> [Goal of the exercise]
Return, word for word, the lines running from the one that contains "Task: Expand the Default levels dropdown" to the final line of the listing below.

# # # #

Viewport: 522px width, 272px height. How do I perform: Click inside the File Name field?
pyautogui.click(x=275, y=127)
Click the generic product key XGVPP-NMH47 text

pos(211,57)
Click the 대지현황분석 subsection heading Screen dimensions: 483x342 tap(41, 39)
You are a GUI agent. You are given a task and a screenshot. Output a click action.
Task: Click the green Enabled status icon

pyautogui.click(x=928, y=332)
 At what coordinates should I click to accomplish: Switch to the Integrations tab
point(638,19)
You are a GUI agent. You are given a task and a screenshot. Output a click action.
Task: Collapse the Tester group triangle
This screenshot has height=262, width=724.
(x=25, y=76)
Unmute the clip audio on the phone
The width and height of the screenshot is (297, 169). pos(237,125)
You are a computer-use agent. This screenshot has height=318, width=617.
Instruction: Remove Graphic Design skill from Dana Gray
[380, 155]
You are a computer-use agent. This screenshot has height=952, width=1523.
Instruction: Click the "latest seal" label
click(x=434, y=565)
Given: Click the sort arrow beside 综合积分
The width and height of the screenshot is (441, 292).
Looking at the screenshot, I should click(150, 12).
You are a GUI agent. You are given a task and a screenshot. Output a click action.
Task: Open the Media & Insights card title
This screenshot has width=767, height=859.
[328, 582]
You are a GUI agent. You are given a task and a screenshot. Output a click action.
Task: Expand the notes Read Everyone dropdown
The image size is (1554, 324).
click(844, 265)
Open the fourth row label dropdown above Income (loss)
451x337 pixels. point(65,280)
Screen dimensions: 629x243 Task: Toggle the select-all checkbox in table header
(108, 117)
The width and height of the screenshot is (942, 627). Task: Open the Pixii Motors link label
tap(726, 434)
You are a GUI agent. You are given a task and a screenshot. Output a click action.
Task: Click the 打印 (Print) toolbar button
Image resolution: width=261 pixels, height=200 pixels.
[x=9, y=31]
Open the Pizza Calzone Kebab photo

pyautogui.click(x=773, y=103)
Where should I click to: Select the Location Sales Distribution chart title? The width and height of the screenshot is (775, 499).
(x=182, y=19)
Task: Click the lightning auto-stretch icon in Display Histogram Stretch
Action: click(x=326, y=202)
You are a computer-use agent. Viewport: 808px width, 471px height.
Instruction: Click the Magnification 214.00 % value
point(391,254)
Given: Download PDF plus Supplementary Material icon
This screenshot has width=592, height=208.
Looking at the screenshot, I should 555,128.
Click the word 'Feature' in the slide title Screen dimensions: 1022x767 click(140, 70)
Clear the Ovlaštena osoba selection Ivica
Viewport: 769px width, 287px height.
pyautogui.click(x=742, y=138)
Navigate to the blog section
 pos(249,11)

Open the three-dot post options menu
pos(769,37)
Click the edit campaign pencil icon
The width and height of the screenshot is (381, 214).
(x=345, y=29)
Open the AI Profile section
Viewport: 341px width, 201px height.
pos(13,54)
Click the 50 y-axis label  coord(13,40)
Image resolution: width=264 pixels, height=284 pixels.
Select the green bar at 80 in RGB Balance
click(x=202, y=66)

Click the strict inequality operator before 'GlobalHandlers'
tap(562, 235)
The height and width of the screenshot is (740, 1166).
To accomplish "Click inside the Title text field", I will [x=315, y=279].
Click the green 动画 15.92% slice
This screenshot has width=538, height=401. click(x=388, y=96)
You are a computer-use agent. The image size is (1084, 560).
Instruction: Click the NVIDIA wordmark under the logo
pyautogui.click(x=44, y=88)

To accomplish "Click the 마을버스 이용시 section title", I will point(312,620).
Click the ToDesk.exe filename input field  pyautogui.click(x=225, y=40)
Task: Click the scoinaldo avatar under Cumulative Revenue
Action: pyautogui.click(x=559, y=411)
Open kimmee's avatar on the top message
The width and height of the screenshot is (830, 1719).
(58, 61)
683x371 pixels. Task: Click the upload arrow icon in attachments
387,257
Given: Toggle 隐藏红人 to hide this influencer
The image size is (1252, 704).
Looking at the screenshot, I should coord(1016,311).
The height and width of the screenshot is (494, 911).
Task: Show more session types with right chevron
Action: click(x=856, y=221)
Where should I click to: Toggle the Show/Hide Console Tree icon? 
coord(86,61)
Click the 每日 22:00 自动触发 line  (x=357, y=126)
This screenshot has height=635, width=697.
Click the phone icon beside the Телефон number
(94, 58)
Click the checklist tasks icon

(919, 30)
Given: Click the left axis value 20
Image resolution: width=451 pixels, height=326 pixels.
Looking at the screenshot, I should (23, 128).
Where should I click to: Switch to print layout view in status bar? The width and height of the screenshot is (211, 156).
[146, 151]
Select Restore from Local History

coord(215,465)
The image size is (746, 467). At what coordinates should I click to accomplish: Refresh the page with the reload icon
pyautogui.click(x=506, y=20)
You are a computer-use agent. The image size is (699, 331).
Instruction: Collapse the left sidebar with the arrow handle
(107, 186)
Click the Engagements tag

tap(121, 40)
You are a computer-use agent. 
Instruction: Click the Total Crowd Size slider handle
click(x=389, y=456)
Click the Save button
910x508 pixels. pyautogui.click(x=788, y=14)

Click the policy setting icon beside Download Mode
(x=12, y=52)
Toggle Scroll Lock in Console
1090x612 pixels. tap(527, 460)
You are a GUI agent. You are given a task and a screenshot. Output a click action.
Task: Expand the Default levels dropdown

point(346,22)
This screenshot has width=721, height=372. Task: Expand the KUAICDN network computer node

# # # #

> [Solution]
Task: Expand the Default levels dropdown

point(346,22)
This screenshot has width=721, height=372. Task: Expand the KUAICDN network computer node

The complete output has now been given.